- About this task -
Here are some records. Print all of them exactly.

(Data Opens)

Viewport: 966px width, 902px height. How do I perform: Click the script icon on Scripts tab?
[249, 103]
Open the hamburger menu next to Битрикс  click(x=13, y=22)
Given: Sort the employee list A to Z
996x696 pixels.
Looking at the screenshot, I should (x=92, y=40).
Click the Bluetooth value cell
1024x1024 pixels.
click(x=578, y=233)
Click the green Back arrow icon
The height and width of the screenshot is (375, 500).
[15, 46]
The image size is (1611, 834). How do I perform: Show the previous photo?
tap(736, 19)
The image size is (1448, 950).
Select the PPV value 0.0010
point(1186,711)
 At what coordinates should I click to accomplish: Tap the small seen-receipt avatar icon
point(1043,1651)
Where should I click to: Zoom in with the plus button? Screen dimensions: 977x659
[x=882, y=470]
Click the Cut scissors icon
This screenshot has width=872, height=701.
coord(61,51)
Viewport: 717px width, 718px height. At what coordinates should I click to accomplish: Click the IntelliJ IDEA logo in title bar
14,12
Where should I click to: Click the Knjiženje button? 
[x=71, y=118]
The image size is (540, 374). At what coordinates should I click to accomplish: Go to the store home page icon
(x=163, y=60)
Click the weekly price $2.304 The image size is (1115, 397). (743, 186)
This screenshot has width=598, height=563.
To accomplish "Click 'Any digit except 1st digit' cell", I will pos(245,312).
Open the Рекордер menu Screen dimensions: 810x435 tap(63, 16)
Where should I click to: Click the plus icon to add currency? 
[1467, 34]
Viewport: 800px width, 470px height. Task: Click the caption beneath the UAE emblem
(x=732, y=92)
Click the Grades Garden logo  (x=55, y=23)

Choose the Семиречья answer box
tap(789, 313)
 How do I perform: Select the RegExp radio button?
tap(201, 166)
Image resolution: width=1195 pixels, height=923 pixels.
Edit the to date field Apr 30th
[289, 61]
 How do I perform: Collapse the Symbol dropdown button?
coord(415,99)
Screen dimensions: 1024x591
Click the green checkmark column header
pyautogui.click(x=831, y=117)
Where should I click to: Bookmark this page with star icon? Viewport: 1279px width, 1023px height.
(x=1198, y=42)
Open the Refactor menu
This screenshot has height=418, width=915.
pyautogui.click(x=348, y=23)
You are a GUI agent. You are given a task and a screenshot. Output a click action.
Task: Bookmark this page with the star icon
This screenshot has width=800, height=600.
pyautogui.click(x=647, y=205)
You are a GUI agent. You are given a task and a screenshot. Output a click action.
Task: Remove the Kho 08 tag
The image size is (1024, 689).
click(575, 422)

(Data Closes)

- Answer to this exercise -
Viewport: 966px width, 902px height. How do I perform: Click the script icon on Scripts tab?
[249, 103]
Open the hamburger menu next to Битрикс  click(x=13, y=22)
Given: Sort the employee list A to Z
996x696 pixels.
Looking at the screenshot, I should (x=92, y=40).
Click the Bluetooth value cell
1024x1024 pixels.
click(x=578, y=233)
Click the green Back arrow icon
The height and width of the screenshot is (375, 500).
[15, 46]
The image size is (1611, 834). How do I perform: Show the previous photo?
tap(736, 19)
The image size is (1448, 950).
Select the PPV value 0.0010
point(1186,711)
 At what coordinates should I click to accomplish: Tap the small seen-receipt avatar icon
point(1043,1651)
Where should I click to: Zoom in with the plus button? Screen dimensions: 977x659
[x=882, y=470]
Click the Cut scissors icon
This screenshot has width=872, height=701.
coord(61,51)
Viewport: 717px width, 718px height. At what coordinates should I click to accomplish: Click the IntelliJ IDEA logo in title bar
14,12
Where should I click to: Click the Knjiženje button? 
[x=71, y=118]
The image size is (540, 374). At what coordinates should I click to accomplish: Go to the store home page icon
(x=163, y=60)
Click the weekly price $2.304 The image size is (1115, 397). (743, 186)
This screenshot has width=598, height=563.
To accomplish "Click 'Any digit except 1st digit' cell", I will pos(245,312).
Open the Рекордер menu Screen dimensions: 810x435 tap(63, 16)
Where should I click to: Click the plus icon to add currency? 
[1467, 34]
Viewport: 800px width, 470px height. Task: Click the caption beneath the UAE emblem
(x=732, y=92)
Click the Grades Garden logo  (x=55, y=23)

Choose the Семиречья answer box
tap(789, 313)
 How do I perform: Select the RegExp radio button?
tap(201, 166)
Image resolution: width=1195 pixels, height=923 pixels.
Edit the to date field Apr 30th
[289, 61]
 How do I perform: Collapse the Symbol dropdown button?
coord(415,99)
Screen dimensions: 1024x591
Click the green checkmark column header
pyautogui.click(x=831, y=117)
Where should I click to: Bookmark this page with star icon? Viewport: 1279px width, 1023px height.
(x=1198, y=42)
Open the Refactor menu
This screenshot has height=418, width=915.
pyautogui.click(x=348, y=23)
You are a GUI agent. You are given a task and a screenshot. Output a click action.
Task: Bookmark this page with the star icon
This screenshot has width=800, height=600.
pyautogui.click(x=647, y=205)
You are a GUI agent. You are given a task and a screenshot. Output a click action.
Task: Remove the Kho 08 tag
The image size is (1024, 689).
click(575, 422)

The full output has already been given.